• [Your task]:
Skip pictures in the listing below; copy exactly the lines from the one with "Viewport: 1022px width, 589px height." through the one with "Screen dimensions: 893x451", inclusive.

• [Task input]:

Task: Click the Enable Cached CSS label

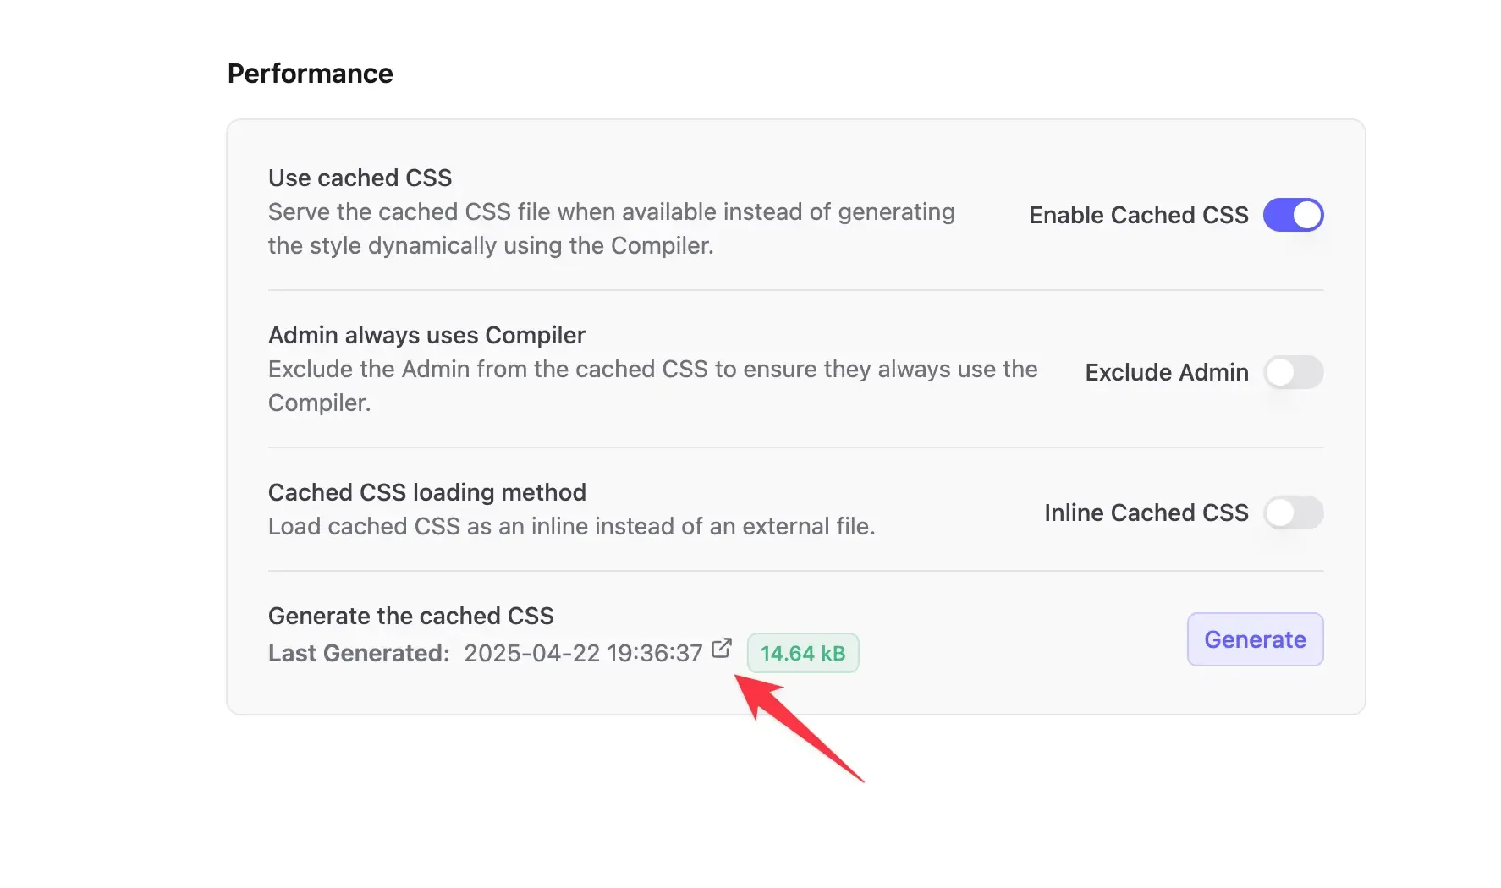Action: coord(1137,215)
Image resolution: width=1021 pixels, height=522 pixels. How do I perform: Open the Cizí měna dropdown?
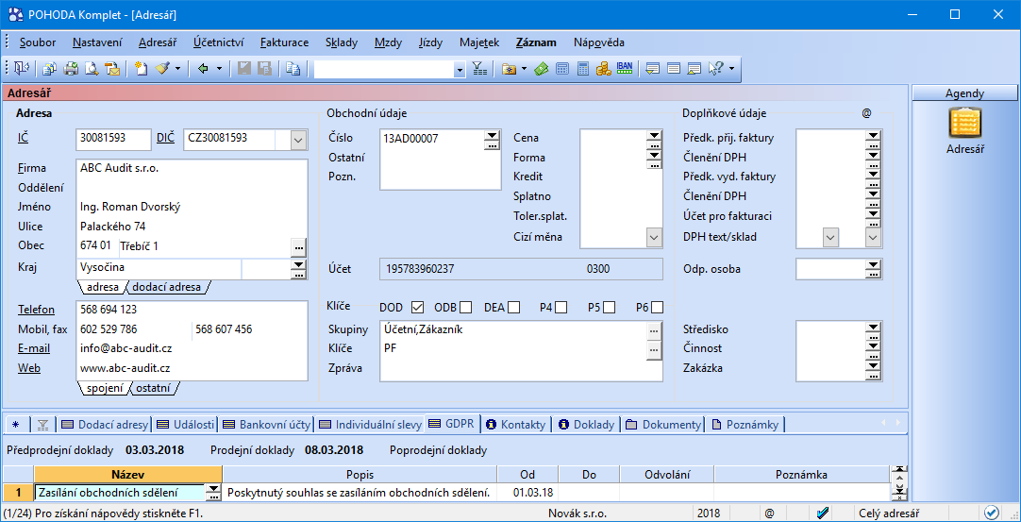point(654,237)
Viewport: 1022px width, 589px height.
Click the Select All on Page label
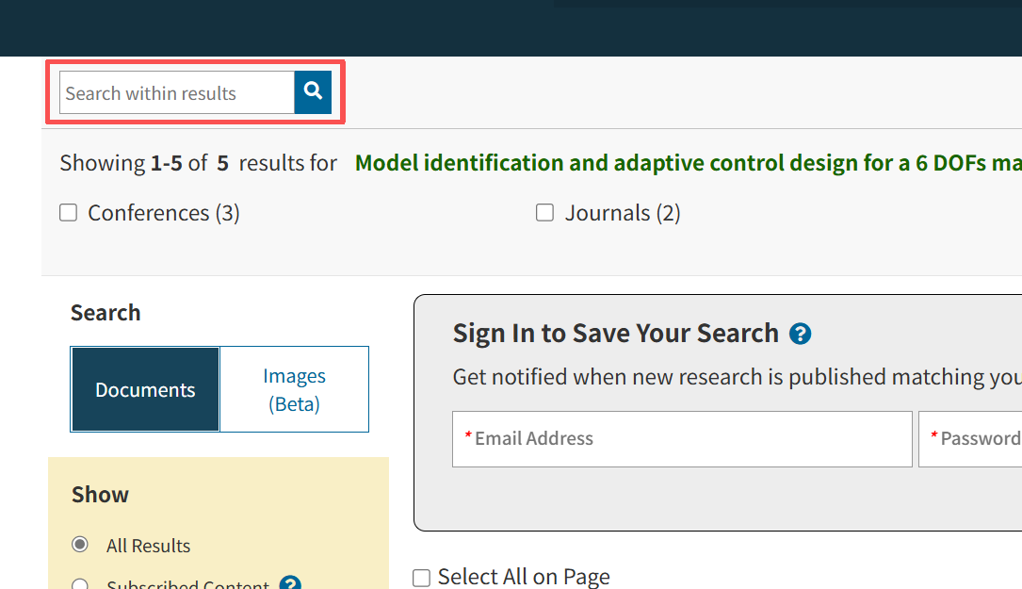524,576
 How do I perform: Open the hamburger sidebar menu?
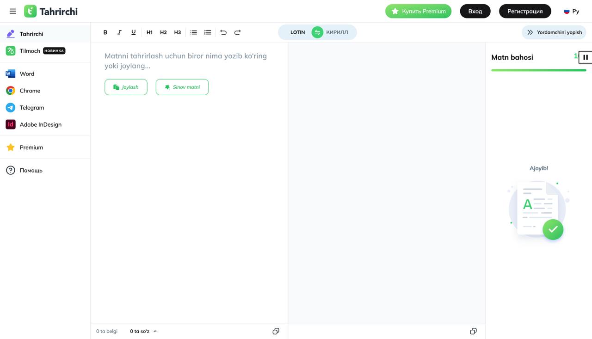coord(12,11)
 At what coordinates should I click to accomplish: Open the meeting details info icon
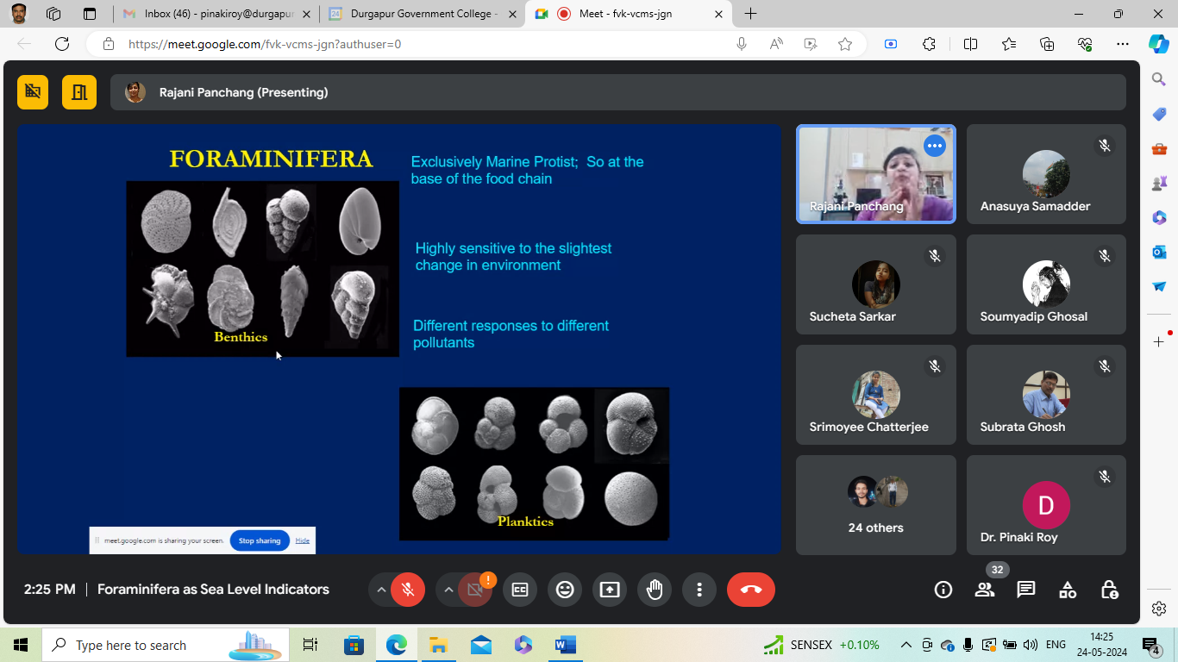point(943,590)
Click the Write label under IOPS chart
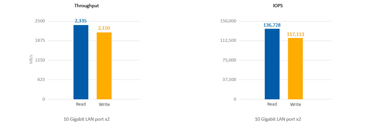This screenshot has width=374, height=124. [296, 104]
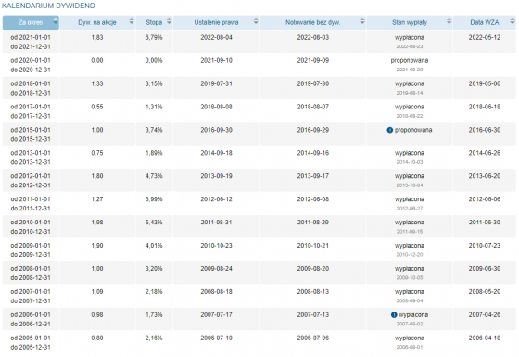Image resolution: width=519 pixels, height=357 pixels.
Task: Click sort arrows beside Data WZA
Action: [512, 22]
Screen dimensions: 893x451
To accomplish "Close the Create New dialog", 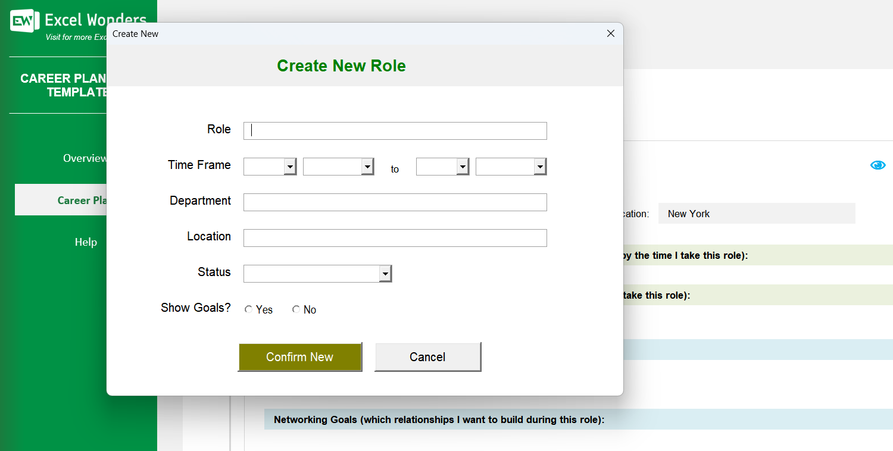I will tap(610, 33).
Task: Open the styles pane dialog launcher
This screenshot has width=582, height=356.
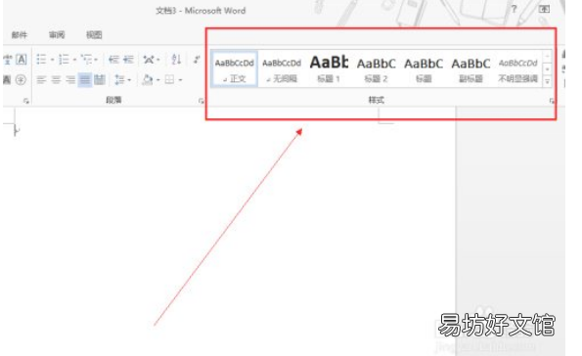Action: [552, 101]
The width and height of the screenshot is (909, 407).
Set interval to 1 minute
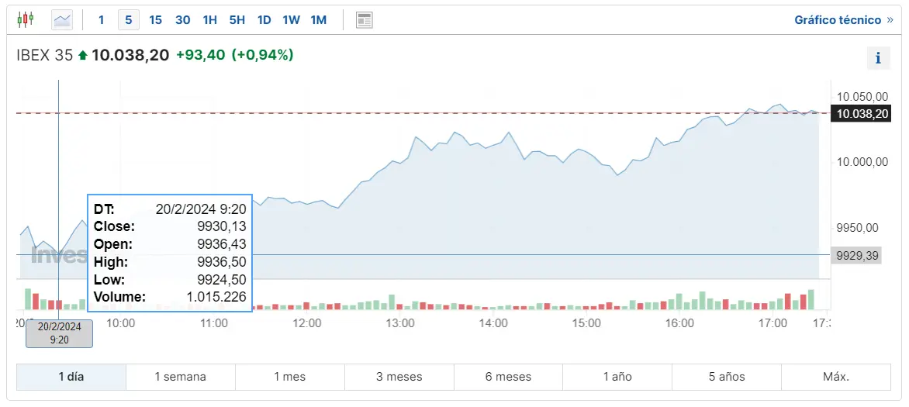point(101,19)
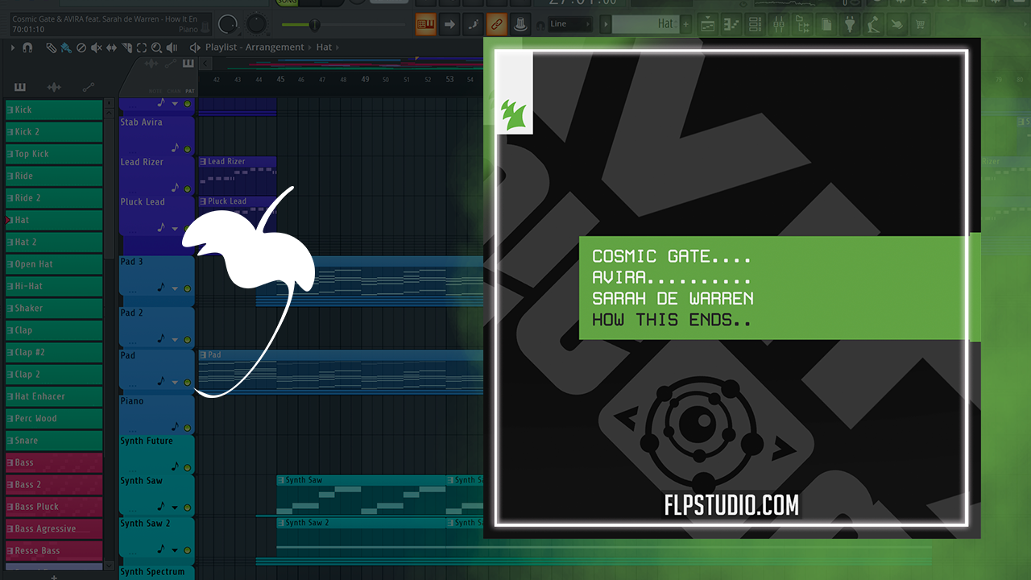Select the Mute tool in playlist toolbar
1031x580 pixels.
click(x=96, y=48)
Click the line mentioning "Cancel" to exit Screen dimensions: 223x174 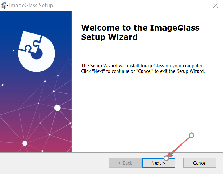(143, 71)
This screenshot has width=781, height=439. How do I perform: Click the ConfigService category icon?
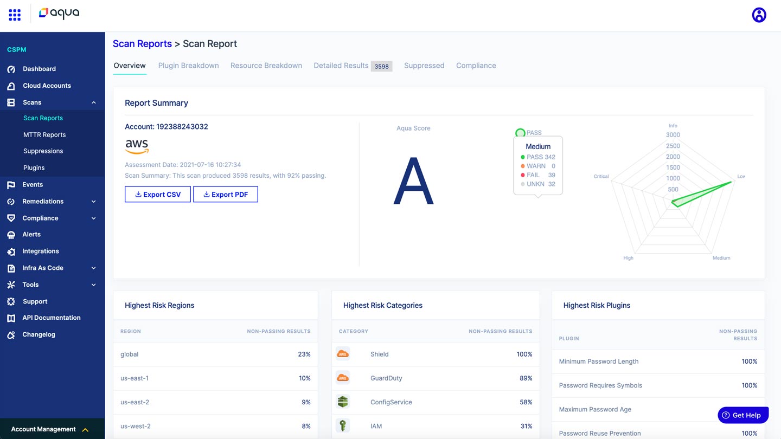342,402
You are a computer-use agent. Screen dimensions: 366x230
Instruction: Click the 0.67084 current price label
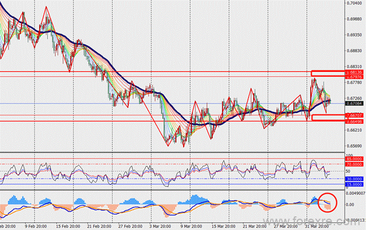pyautogui.click(x=354, y=103)

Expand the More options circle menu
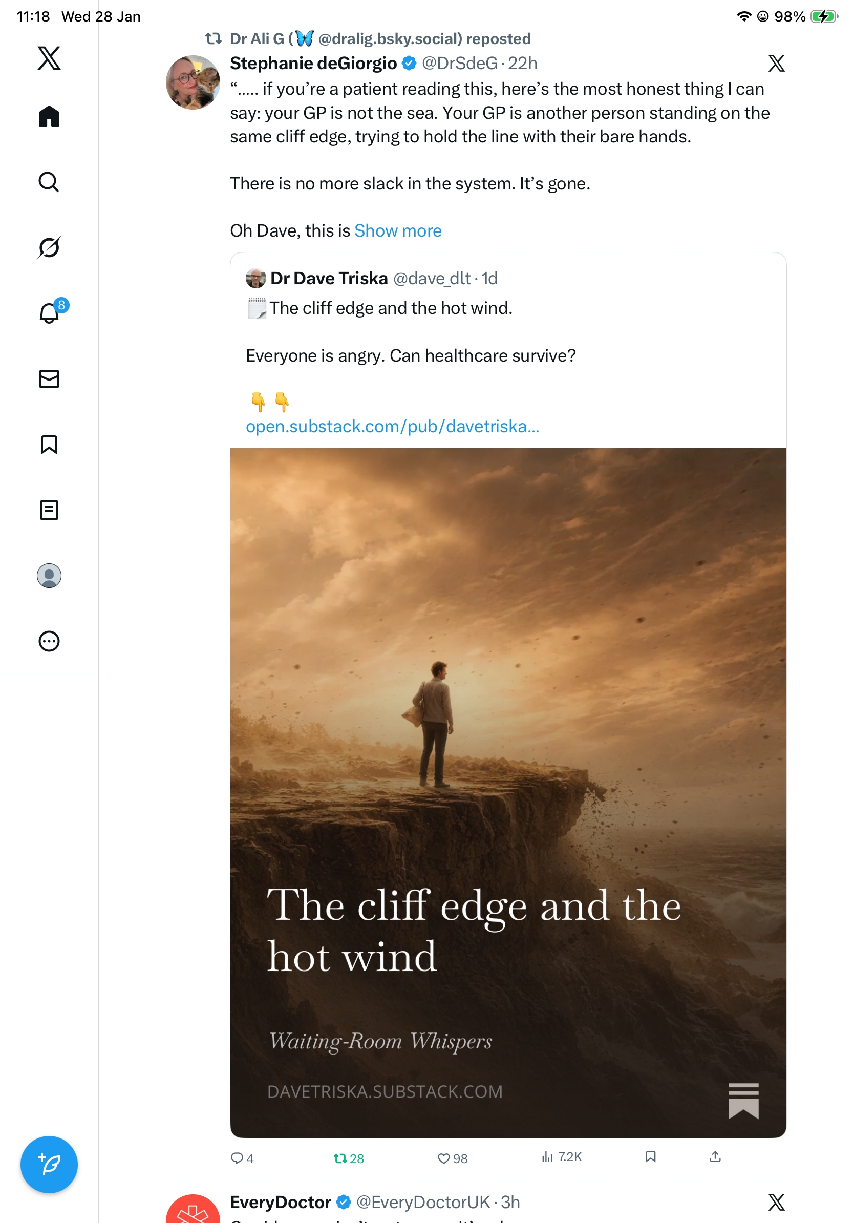pos(49,641)
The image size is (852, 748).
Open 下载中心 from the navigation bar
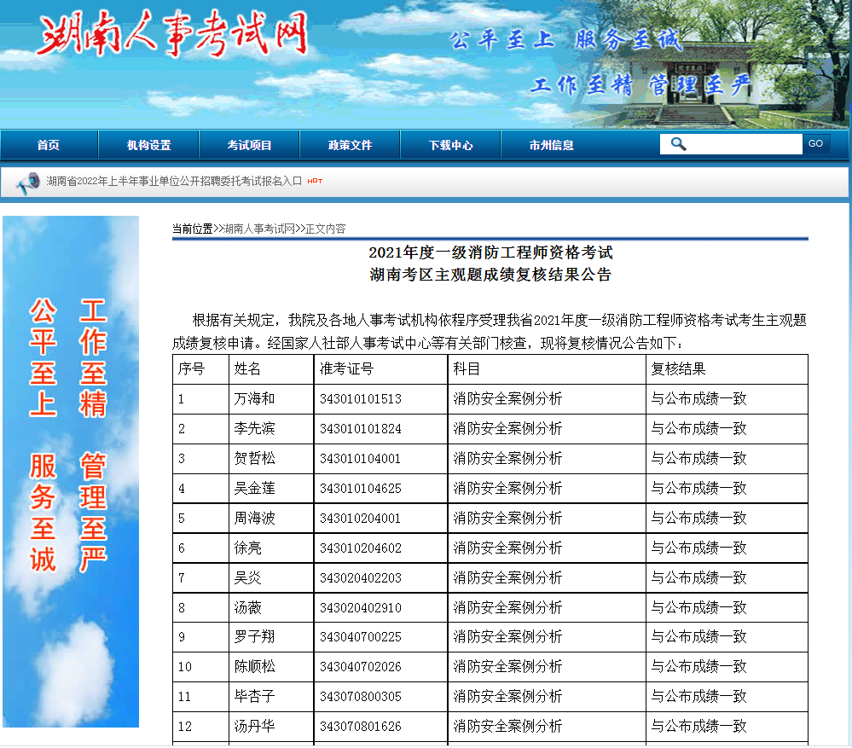click(450, 145)
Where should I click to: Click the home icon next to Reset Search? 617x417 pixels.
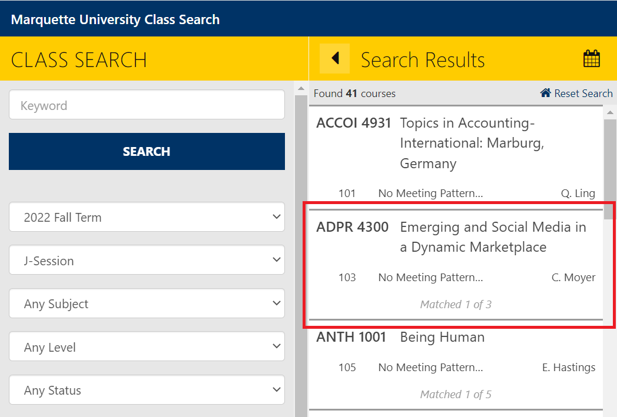546,93
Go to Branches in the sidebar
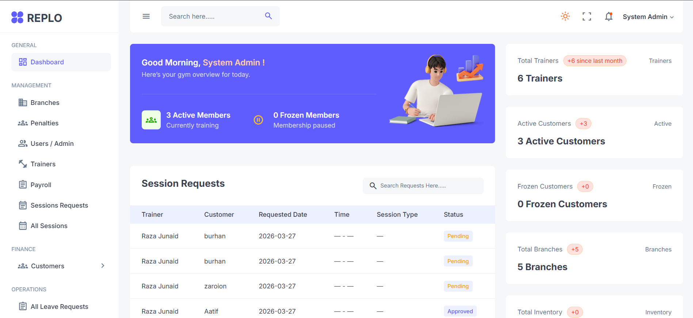This screenshot has height=318, width=693. 45,103
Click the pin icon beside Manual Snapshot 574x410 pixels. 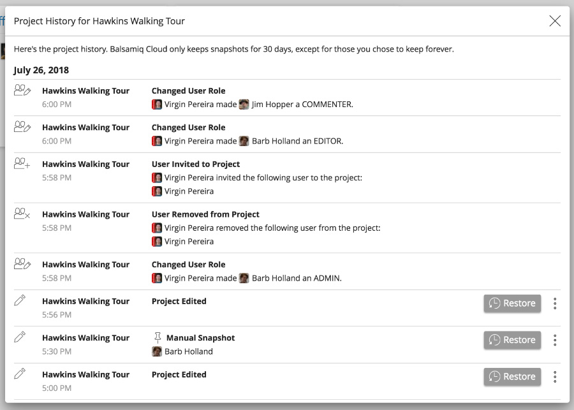click(x=158, y=337)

• [Output for this exercise]:
Viewport: 1022px width, 589px height.
Click the Select All on Page label
524,576
 How do I perform: Open the hamburger sidebar menu?
coord(12,11)
 At what coordinates should I click to accomplish: Open the meeting details info icon
point(943,590)
Click the Write label under IOPS chart
This screenshot has width=374, height=124. [296, 104]
Image resolution: width=519 pixels, height=357 pixels.
Task: Click sort arrows beside Data WZA
Action: [512, 22]
Screen dimensions: 893x451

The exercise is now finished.